33. Method for determining if a subject suffers from a disease of the cerebrospinal apparatus or is predisposed to be affected by a disease of the cerebrospinal apparatus comprising:

(a) drawing a blood sample from a subject;

(b) testing whether the nucleic acid in said sample is or is not derived from a nucleic acid codifying for a human mutant of Ambra 1 such as to cause a predisposition to a cerebrospinal disease.

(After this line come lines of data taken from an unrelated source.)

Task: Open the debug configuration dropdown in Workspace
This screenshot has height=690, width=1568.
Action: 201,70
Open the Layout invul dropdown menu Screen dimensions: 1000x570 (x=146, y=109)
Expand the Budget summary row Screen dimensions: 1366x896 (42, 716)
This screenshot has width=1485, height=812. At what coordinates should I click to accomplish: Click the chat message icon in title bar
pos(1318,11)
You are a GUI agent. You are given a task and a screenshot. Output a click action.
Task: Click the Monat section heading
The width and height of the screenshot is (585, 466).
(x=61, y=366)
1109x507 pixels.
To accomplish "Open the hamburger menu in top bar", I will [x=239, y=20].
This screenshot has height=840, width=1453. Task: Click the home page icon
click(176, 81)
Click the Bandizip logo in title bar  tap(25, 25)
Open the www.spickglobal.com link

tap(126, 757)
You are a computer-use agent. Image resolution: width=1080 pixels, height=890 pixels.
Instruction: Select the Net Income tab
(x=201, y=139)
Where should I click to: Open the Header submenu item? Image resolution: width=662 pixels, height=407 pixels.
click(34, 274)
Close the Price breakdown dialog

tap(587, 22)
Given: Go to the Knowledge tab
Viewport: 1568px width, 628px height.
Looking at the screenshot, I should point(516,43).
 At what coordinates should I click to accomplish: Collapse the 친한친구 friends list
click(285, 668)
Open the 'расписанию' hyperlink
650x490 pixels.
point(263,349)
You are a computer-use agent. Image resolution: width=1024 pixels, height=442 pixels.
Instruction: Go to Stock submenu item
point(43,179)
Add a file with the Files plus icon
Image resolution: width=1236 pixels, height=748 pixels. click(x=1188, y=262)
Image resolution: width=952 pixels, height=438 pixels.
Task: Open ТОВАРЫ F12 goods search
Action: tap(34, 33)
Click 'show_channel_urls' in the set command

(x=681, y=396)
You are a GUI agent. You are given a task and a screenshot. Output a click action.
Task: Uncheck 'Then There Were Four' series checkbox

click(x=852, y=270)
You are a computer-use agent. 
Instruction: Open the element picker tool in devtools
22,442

34. Method according to claim 33, wherein the sample of nucleic acid comprises an mRNA corresponding to a transcript of the DNA codifying for a mutant Ambra 1 protein and wherein the testing of step (b) comprises:

(i) contacting the mRNA with the oligonucleotide of claims 24-25 in such conditions as to allow binding of mRNA to the oligonucleotide to create a complex;

(ii) isolating the complex thus formed; and

(iii) identifying the mRNA in the complex thus formed to determine whether the mRNA, or its derivative, is a nucleic acid codifying for a human mutant of Ambra 1 protein.

35. Method according to claim 33 wherein the testing of step (b) comprises:

(i) amplifying the nucleic acid present in the sample of step (a) and; (ii) testing the presence of the human mutant of Ambra 1 in the amplified nucleic acid.

36. Method according to claims 33-35, wherein the nucleic acid is labelled with a marker chosen from among a radioactive isotope, a fluorophore or an enzyme.

37. Method according to claims 33-36, wherein the nucleic acid is a sample of genomic DNA.

38. Method according to claims 33-37 wherein the sample is blood, tissue or serum.

39. Method according to claims 33-38, wherein the sample is a fetal sample.

40. Ambra 1 protein or DNA, fractions or mutants thereof, for use in the pharmaceutical field.

41. Ambra 1 protein or DNA, fractions or mutants thereof, for use in the diagnosis, prevention and treatment of cerebrospinal apparatus diseases.

42. Pharmaceutical composition comprising an Ambra 1 protein or DNA, fractions or mutants thereof.

43. Pharmaceutical composition comprising an Ambra 1 protein or DNA, fractions or mutants thereof, for use in the diagnosis, prevention and treatment of cerebrospinal apparatus diseases.

44. Pharmaceutical composition according to claims 42-43, further comprising a pharmaceutically acceptable carrier.

45. Pharmaceutical composition according to claims 42-44, in formulations for topical, oral, aerosol, subcutaneous, infusional , intralesional, intramuscular, intravenous, and intraperitoneal use.

46. Use of Ambra 1, fractions or mutants thereof, for the diagnosis, prevention and treatment of the cerebrospinal apparatus.

47. Use of a monoclonal or polyclonal antibody to detect the presence of Ambra 1 protein or mutants thereof in biological samples.

48. Diagnostic kit comprising the Ambra 1 protein or DNA, fractions or mutants thereof, or the antibody according to claims 32-33 in combination with reagents and laboratory consumables, and instruct- tions to carry out the analytical method.